## TASK GOAL
Whatever lies between the line with "You are a computer-use" and the end of the data, both included, must be copied exactly and without pictures.

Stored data
* * * * *

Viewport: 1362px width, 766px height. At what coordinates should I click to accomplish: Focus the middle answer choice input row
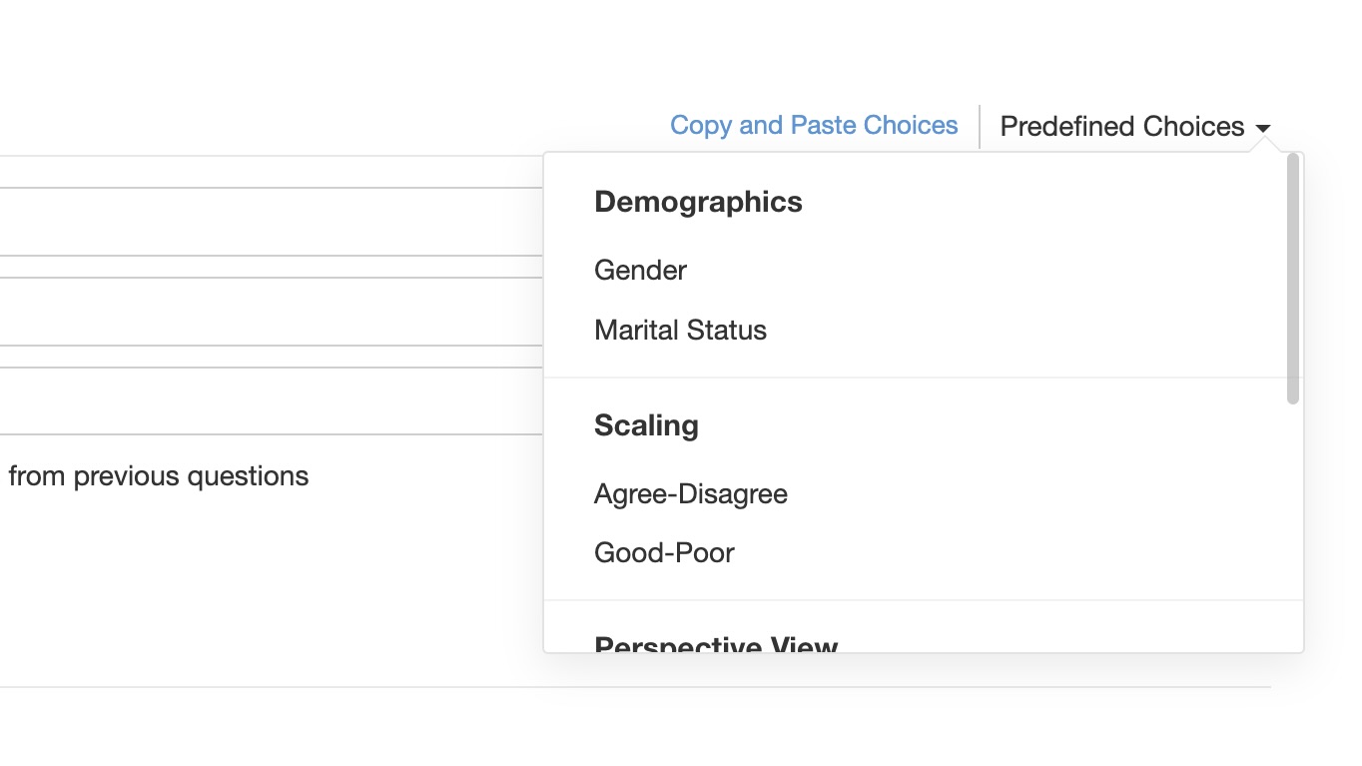click(x=270, y=312)
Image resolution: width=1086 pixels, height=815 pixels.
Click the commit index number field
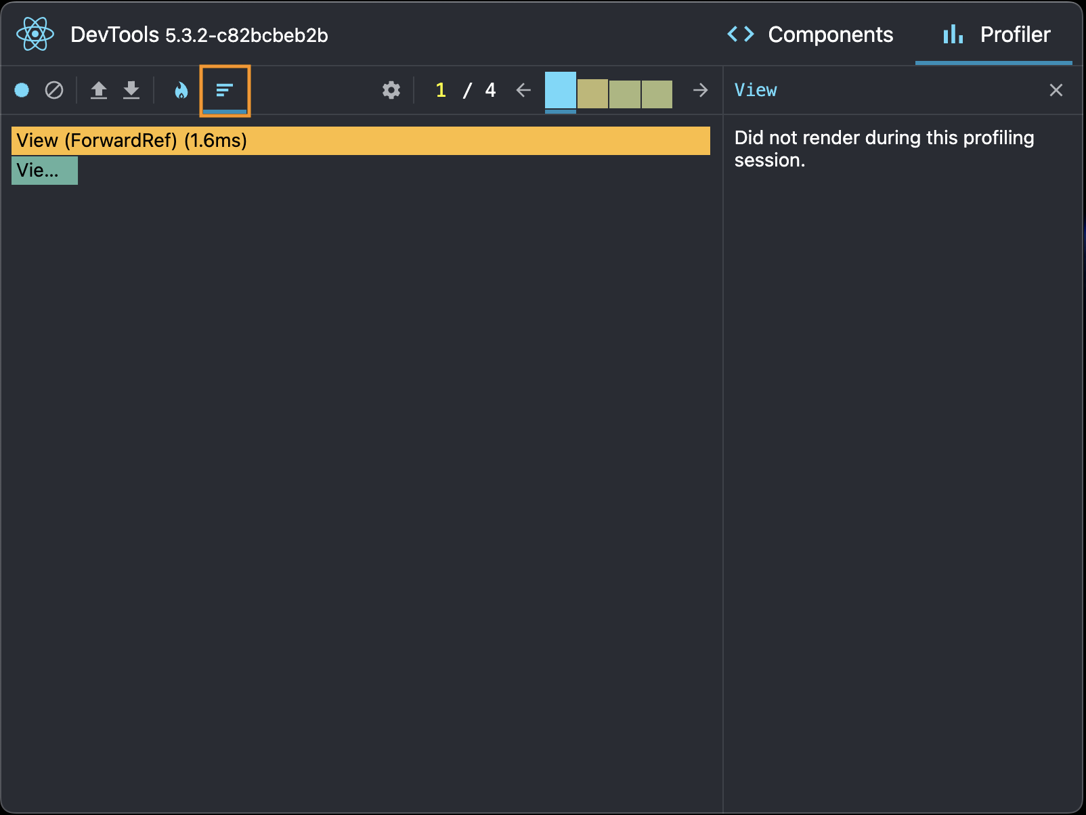click(x=441, y=90)
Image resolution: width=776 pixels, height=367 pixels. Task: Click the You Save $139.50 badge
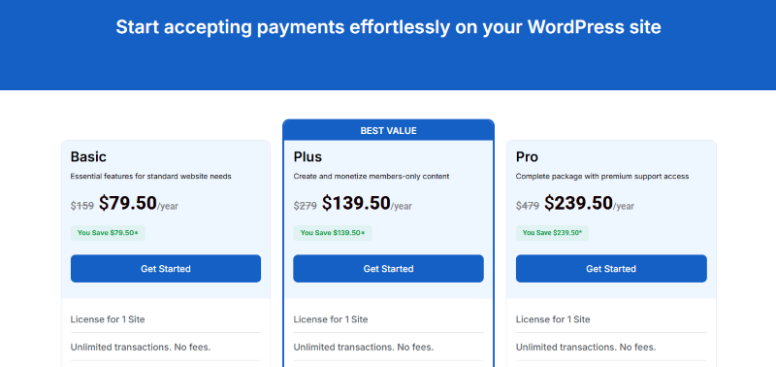[x=333, y=233]

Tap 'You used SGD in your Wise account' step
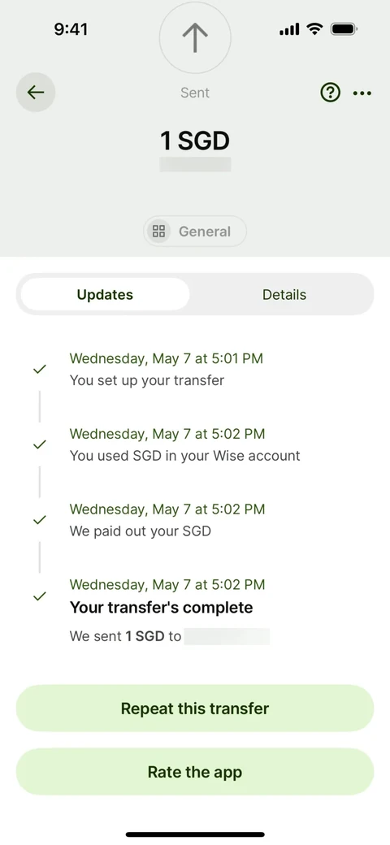[184, 444]
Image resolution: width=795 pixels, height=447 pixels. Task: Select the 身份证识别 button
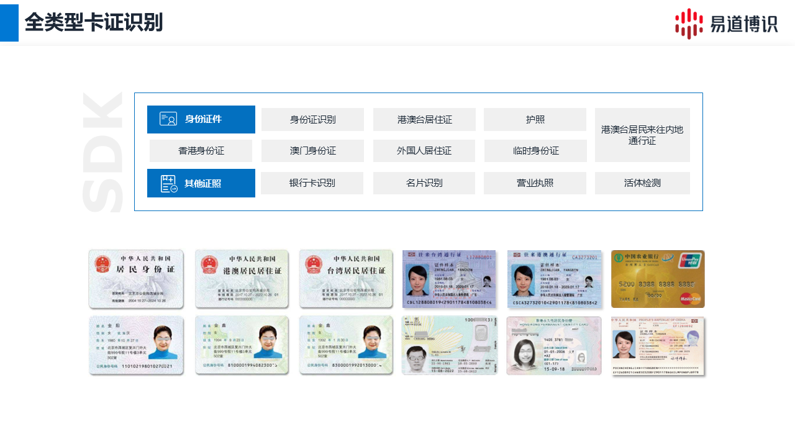[x=312, y=119]
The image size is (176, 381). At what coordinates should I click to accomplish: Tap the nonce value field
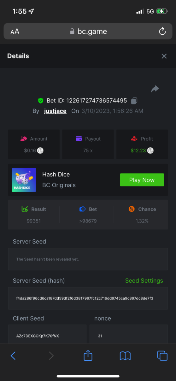point(129,334)
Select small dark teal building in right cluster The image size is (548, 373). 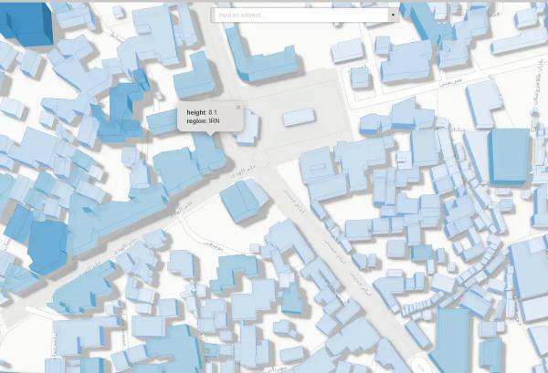[x=421, y=252]
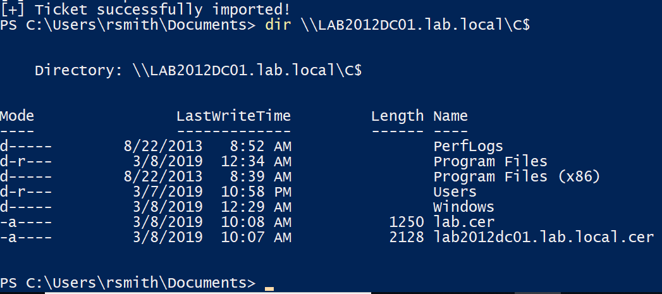
Task: Click the Length column header
Action: 397,116
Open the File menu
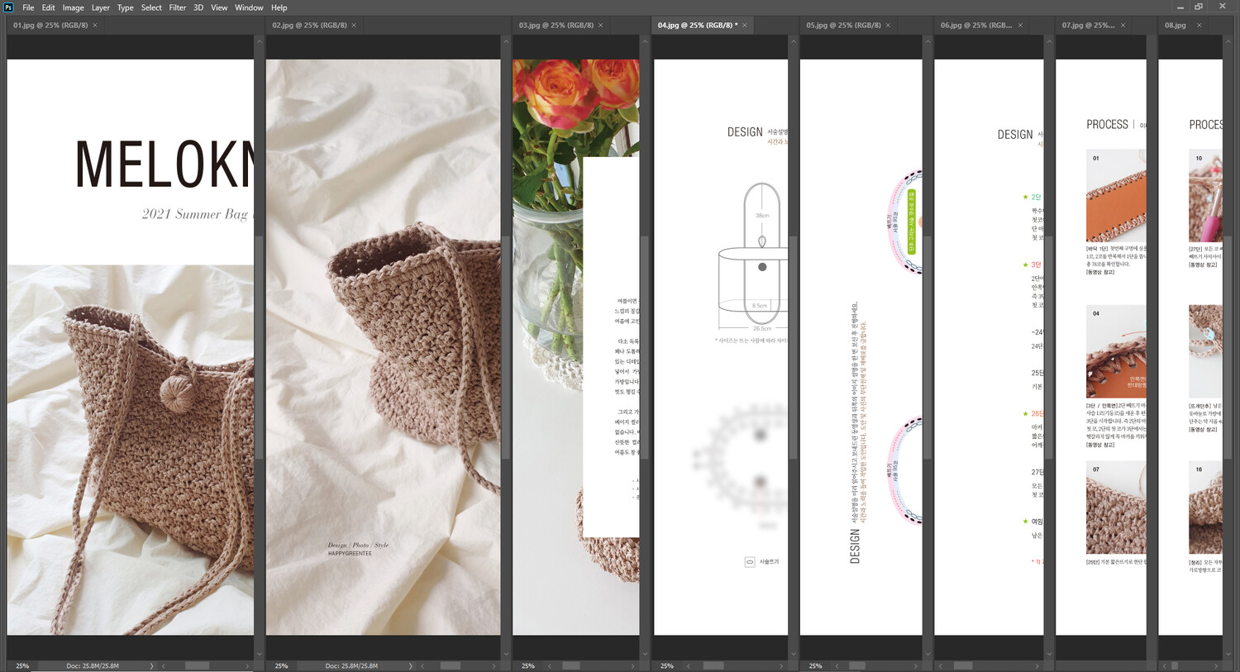The width and height of the screenshot is (1240, 672). click(28, 7)

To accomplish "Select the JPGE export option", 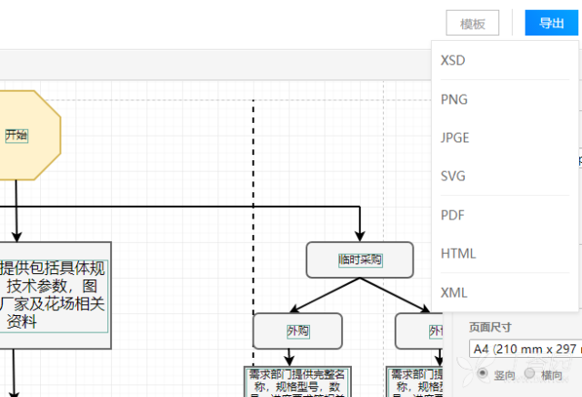I will [x=456, y=137].
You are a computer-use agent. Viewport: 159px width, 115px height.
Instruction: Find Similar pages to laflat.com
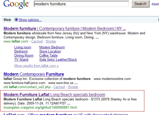(51, 41)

* * * * *

## COMPLETED TASK
You are a computer-use agent. Viewport: 159px width, 115px height.
Instruction: Find Similar pages to laflat.com
(51, 41)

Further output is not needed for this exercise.